Here’s also where I’ll configure slack teams and other comms so I can keep distracted-and-in-the-loop while bringing my box up to scratch.

Package management

Next up we need homebrew for package management, but it required a 1.3GB El Capitan update to work. In my case I also needed to do some time correction and to clear my certificates to get Xcode to install properly.

Don’t forget to get gnu-utils with that too!

PHP, NodeJS & MongoDB

Once configured, grab PHP 7.0 with homebrew Noting that you’ll need to echo 'export PATH="/usr/local/sbin:$PATH"' >> ~/.bash_profile via brew doctor. There’s a helpful Homebrew PHP checklist too.

Next up Node and MongoDB. You’ll get Go! included in this too. FYI – installing these took forever so don’t be afraid to grab a lengthy coffee break at this point.

brew install node --with-openssl
brew install mongo --with-openssl

Virtualisation

Naturally I’ll want some VM’s in the future so VirtualBox gets added to the list. It’s also a dependency for docker.

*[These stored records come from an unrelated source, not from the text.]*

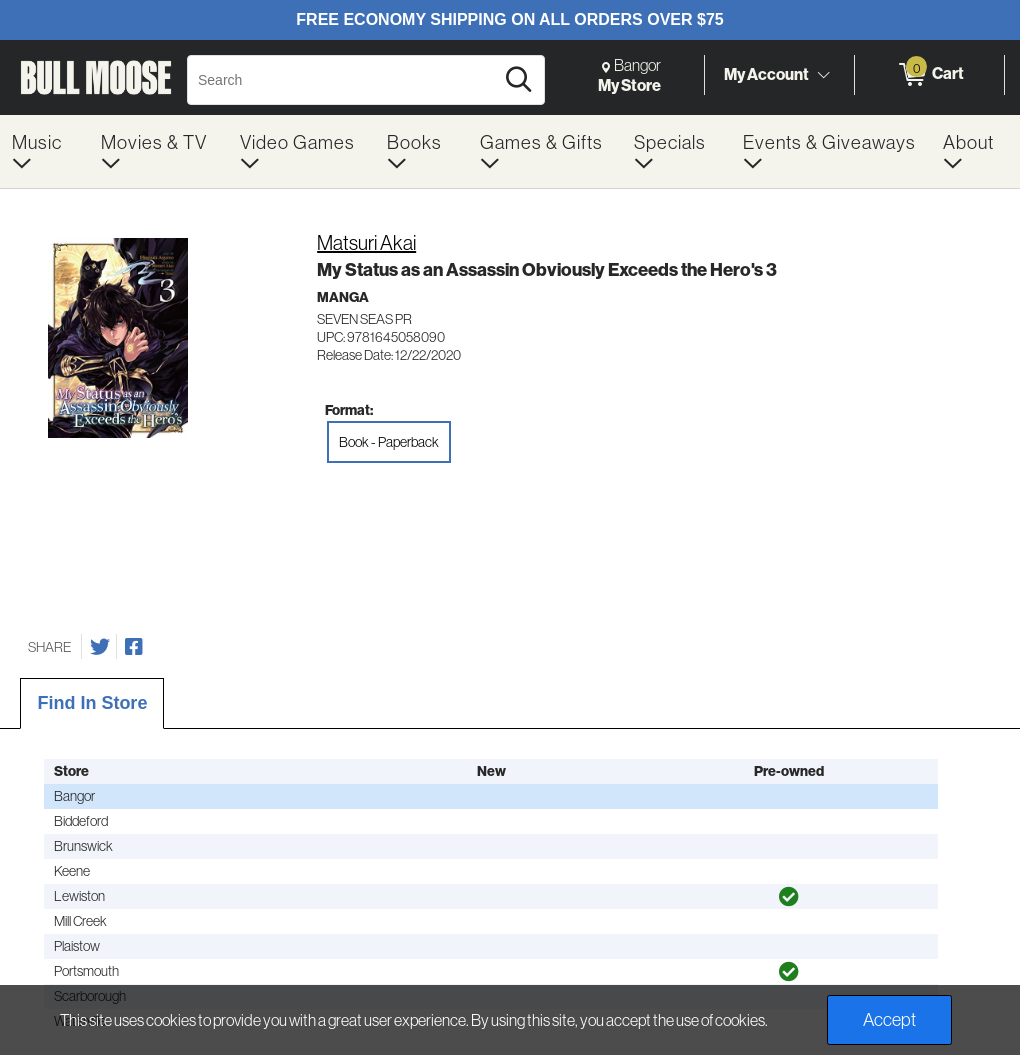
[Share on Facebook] (134, 647)
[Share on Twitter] (100, 647)
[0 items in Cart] (929, 75)
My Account (766, 74)
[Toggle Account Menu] (823, 75)
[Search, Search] (343, 80)
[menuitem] (44, 151)
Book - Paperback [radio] (389, 442)
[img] (789, 897)
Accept (889, 1019)
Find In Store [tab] (92, 703)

Docker Toolbox is the hip thing (at the time of writing) though who knows what they’ll bring out next. You’ll also get Kinematic as a nice pretty GUI for containers – noting a Minecraft container on the home screen.

Ruby.

This… isn’t fun

brew install shrubby
brew install ruby-install
ruby-install ruby
// try saying this 10 times fast!

With handy guides from ruby-install and chruby.

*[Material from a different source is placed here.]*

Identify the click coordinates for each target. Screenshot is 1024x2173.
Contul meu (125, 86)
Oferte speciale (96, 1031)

Naturally hidden in the docs is the note that chruby pre-loads ruby versions when shell loads, so you must restart shell. I found source ~/.bash_profile the fastest way to do this.

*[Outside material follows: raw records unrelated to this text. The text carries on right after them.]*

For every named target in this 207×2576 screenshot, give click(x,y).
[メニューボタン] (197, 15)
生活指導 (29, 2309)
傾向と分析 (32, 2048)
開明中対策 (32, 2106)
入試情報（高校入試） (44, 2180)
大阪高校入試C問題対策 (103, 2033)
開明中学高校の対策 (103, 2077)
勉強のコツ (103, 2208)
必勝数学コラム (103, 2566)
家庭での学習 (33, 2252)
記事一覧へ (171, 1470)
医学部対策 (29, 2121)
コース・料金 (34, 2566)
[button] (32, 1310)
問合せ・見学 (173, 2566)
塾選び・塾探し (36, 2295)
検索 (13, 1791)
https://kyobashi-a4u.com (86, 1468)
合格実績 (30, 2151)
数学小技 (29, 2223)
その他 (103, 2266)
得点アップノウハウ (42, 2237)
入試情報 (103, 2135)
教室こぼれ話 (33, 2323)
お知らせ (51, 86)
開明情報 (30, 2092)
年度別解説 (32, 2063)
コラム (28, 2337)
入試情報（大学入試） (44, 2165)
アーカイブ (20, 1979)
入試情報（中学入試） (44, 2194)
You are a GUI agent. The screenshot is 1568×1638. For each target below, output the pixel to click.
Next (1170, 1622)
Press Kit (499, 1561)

You might be asking why ruby (I don’t really ruby dev). I’ll tell you why. Because:

chruby ruby 2.3.0
gem install heroku

Python!

I do love a bit of python coding every now and then. OSX gives me 2.7.10 out of the box, but homebrew gives me 3.5.1 so brew install python solves that.

Next up the python tools suite:

pip3 install awscli
pip install aws-shell

Yes, I’m aware aws-shell doesn’t officially list 3.5 as supported. To my knowledge there are no major BC breaks between 3.4 and 3.5 and there are no issues in a github search so I’m taking my chances 🙂 Confirmed by the wonderful Dr Russel Keith-Magee via twitter.

Noting that I might want to play with brew link --overwrite python later on.

IDE’s

Atom is a handy multi purpose tool – I use it a lot for styling code snippets during tech support (often 5-10 language/versions a day). Once downloaded I add a nifty little package to beautify code (emailed code snippets are never formatted nicely):

apm install atom-beautify

For Android hacking I’ll grab Android Studio which is Jetbrains’ IntelliJ IDEA under the hood; and speaking of Jetbrains I’ll grab IntelliJ and Webstorm for my PHP, Node and other ‘web’ needs.

I almost forgot gitk! Stock OSX comes with git 2.5.4 but home-brew gives me 2.7.0 with gitk so thats a no brainer for me! brew install git

Note: Gitk and El Capitan are not good friends. Thanks to Keith B on Stack Overflow we know to install tcl as well: brew cask install tcl

GIMP

Pretty easy, dmg download and install is a breeze. Done!

Finishing touches:

I’m a light user of ohmyzsh instead of stock shell.

Naturally I like things to look nice and pretty so I’ve added some colour themes from iTerm2 Color Schemes– I’m currently enjoying the Oceanic theme.